» **YOUR INSTRUCTIONS**
Find the line containing "Image resolution: width=1200". Retype it and every later line of the records exactly, leaving out pictures.

» **RECORDS FOR THIS EXERCISE**
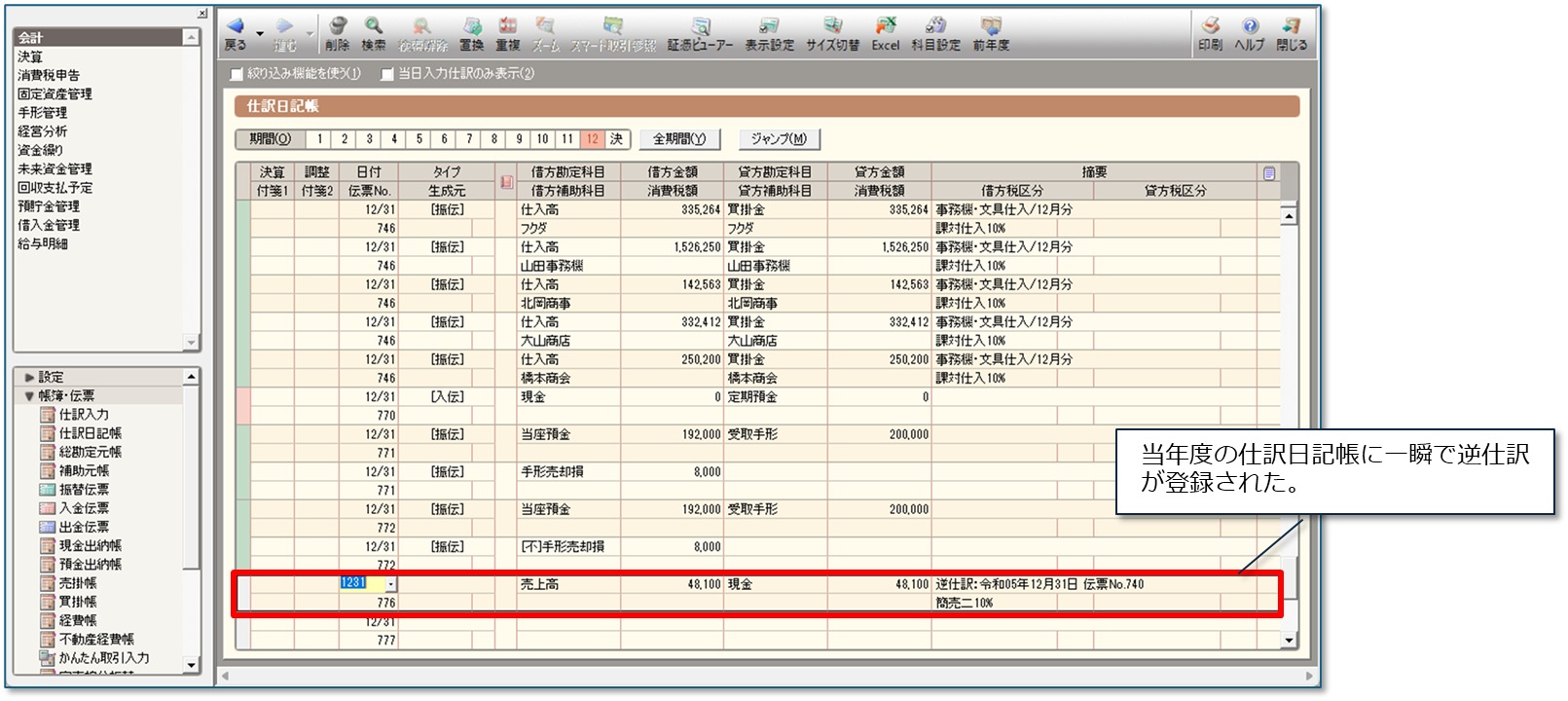Click the ジャンプ(M) button
1568x701 pixels.
click(779, 139)
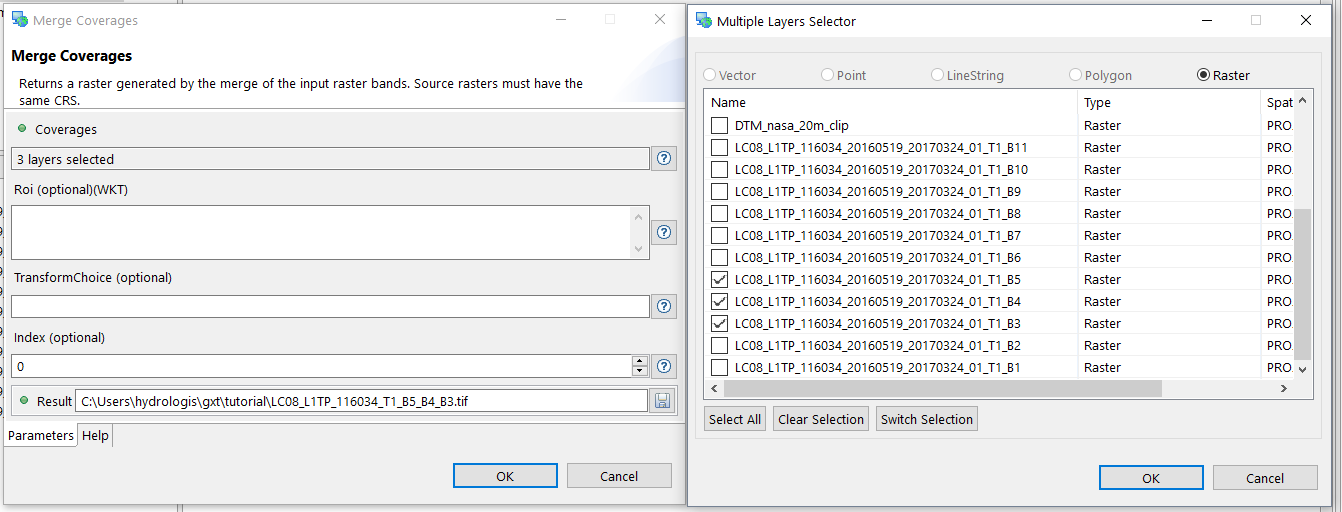The width and height of the screenshot is (1342, 512).
Task: Click the help icon beside the Roi field
Action: [x=664, y=232]
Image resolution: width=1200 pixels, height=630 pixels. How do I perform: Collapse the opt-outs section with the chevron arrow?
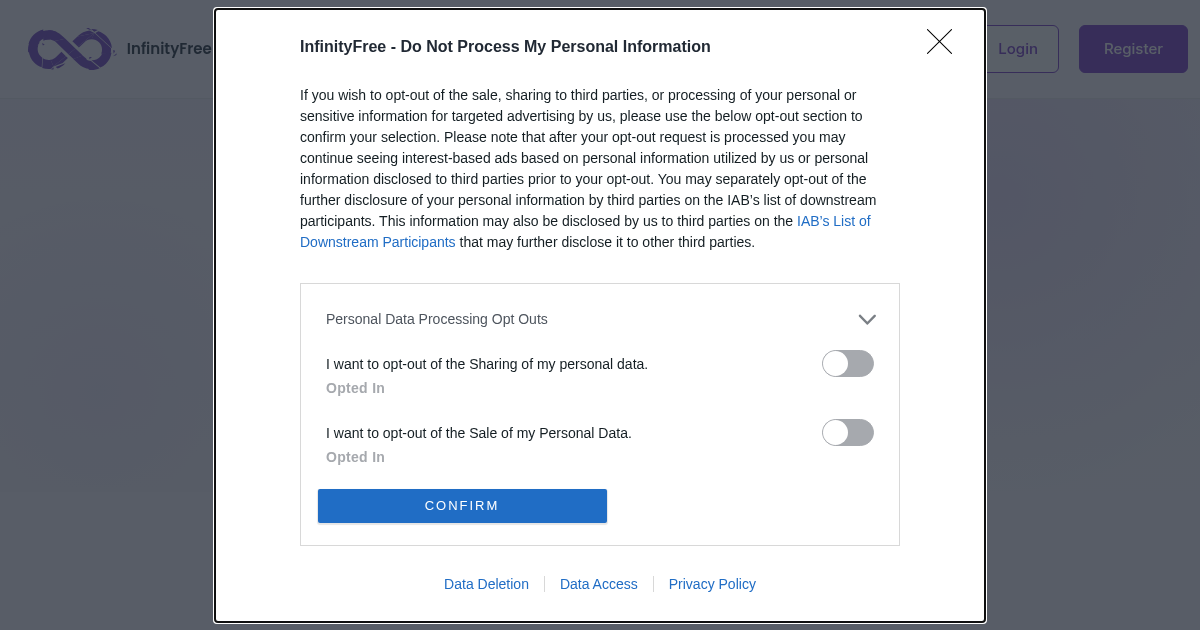click(867, 319)
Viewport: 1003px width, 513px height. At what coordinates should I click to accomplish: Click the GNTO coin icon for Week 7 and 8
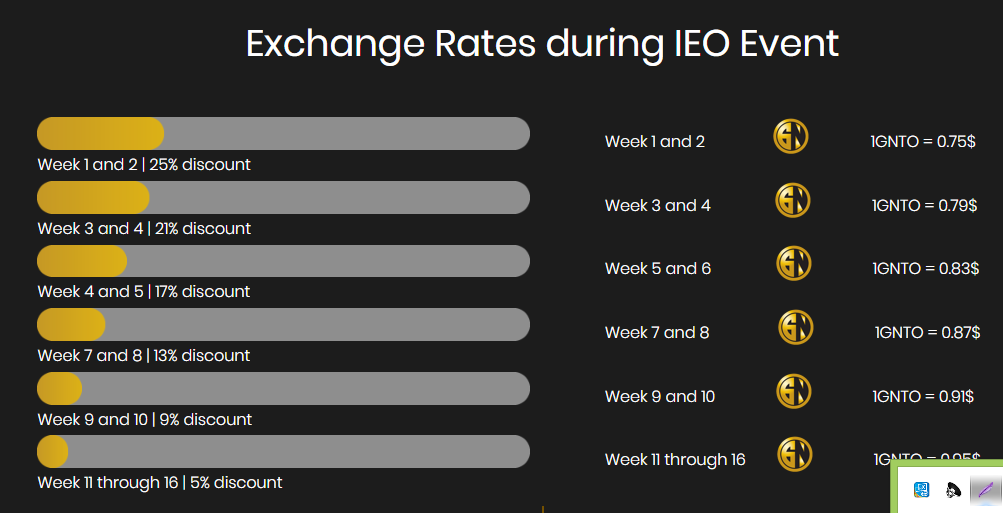[x=795, y=328]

» **SOLUTION FOR THIS EXERCISE**
Image resolution: width=1200 pixels, height=630 pixels. How do I perform: Collapse the opt-outs section with the chevron arrow?
click(867, 319)
Viewport: 1003px width, 513px height. At what coordinates should I click to accomplish: Click the GNTO coin icon for Week 7 and 8
[x=795, y=328]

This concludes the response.